Thought Leadership
Designing Agentic AI Through Modular System Architecture
When we started building “agentic” systems, the AI hype made autonomy sound like it was just a few prompts away. The professional world was full of flowcharts—along with their planners, orchestrators, evaluators—all wrapped around a large language model that supposedly could reason, plan and act independently.
Like most everyone else in the industry, Backstroke began exploring and building our own agents. After a few proofs of concept and demos, we were surprised by how fragile these approaches really were.
These systems didn’t operate autonomously. They operated erratically. Prompts broke, loops stalled and we spent more time watching the model than letting it work. It wasn’t that the models were bad. In fact, they were doing exactly what they were designed to do. The problem was how we were designing around them.
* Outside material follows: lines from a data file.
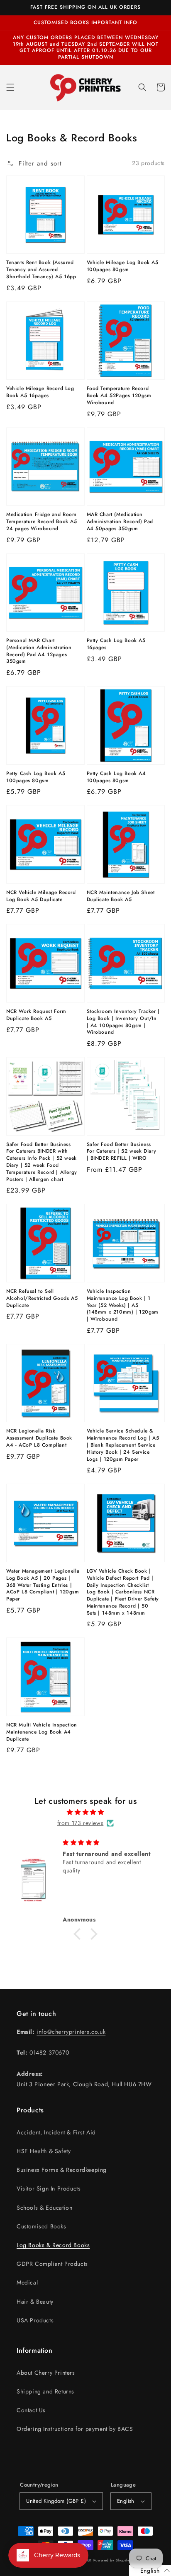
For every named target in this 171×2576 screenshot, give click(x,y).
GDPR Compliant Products (52, 2264)
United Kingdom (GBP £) (56, 2501)
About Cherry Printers (46, 2373)
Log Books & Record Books (53, 2245)
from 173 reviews (80, 1823)
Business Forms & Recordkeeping (62, 2170)
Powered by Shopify (111, 2560)
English (125, 2501)
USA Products (35, 2320)
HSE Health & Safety (44, 2151)
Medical (27, 2282)
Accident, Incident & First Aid (56, 2132)
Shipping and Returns (45, 2391)
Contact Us (31, 2410)
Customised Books (41, 2226)
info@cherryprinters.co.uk (71, 2032)
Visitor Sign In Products (49, 2188)
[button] (10, 87)
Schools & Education (44, 2207)
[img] (85, 1812)
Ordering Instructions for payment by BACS (75, 2429)
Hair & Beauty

We were asking the model to do too much: to reason, plan and execute in a world where only one of those three is its natural strength. Taking a step back, we decided to approach it from a different angle. Contrary to all the hype, instead of trying to wrap everything in AI, we started asking ourselves “Does it really make sense to use it here?”
That’s when it clicked. The hype said “AI can do it all,” but we realized it should be used as a tool, not as the system itself.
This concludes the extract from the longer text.